The rep also acknowledged that the screencapped chat with Zed did take place, but said that Riot is “disappointed with the tenor of the conversation.”
“We’ll be addressing this internally,” they said. “We often attempt good faith reach-outs prior to issuing legal documentation. In this case, however, given the Chronoshift team’s response, we have proceeded through more formal channels.”

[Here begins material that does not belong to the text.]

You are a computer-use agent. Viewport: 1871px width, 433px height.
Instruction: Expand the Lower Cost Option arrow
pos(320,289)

The letter sent to the Chronoshift creators says its intellectual properties are “extremely valuable, and thus Riot takes this matter very seriously.” It demands a halt of all development of Chronoshift, closure of the server, removal of all related materials from the group’s social media, and a handover of all software related to the project, including modded clients and source code.
“While we know that this may be disappointing for you, please bear in mind that Riot and its developers, designers, artists, and employees have spent countless hours creating a fun and compelling experience on its authorized, official serviers,” the letter says. “Unauthorized servers such as Chronoshift harm Riot, its business, and, ultimately, its employees.”
“While we hope to resolve this matter informally, please be advised that Riot is prepared to take any action it deems necessary to protect its rights, including, if necessary, by commencing litigation in the US federal courts.”
The Chronoshift team complied with the demand, although it is clearly not happy about it. A message posted to the Chronoshift website emphasizes the amount of time the developers have spent working on the project—five years—and that it refused all offers of financial support throughout. It also denies that any of Riot’s copyrighted material was ever illegally distributed, or that Chronoshift was ever meant to compete with the League of Legends live game.
“We are incredibly disappointed by the way Riot chose to handle this situation,” it says. “Instead of opening a conversation about the future and interest in this kind of project, they attempted what could be seen as an attempt to take advantage of our work for free and start taking legal action against us.”
Riot’s letter says the request for the Chronoshift source code “is a standard demand made to all developers engaged in unauthorized activity,” but it’s led to some speculation that the studio is actually looking to launch its own LoL legacy server, possibly using Chronoshift’s work as a foundation. That seems unlikely: I’m sure Riot is perfectly capable of coding its own legacy server, for one thing, and while the rep allowed that anything is possible, they added that the studio’s position has not changed since this 2017 Q&A.
“We can’t just pull in old data and expect the current game engine to play nice with it all. We could almost certainly make it work if we had a bunch of smart engineers working to make it happen, but then those engineers would not be working on other features that might be more valuable to you guys in the long run,” Riot Ghostcrawler, aka head of creative development Greg Street, said at the time. “Likewise, we could have designers create versions of existing champs that tried to mimic the old data (Season Two abilities, items, tuning, etc.) but that’s a mountain of work for something that might only be fun for a few games or so.”
“So philosophically, we aren’t opposed to playing an older version of LoL, and it might be fun for a short period of time (because we might very well discover that the reasons we made all of the Season Three, Four, and Five changes still exist), but there is a good chance it’s not worth the development effort that it would take.”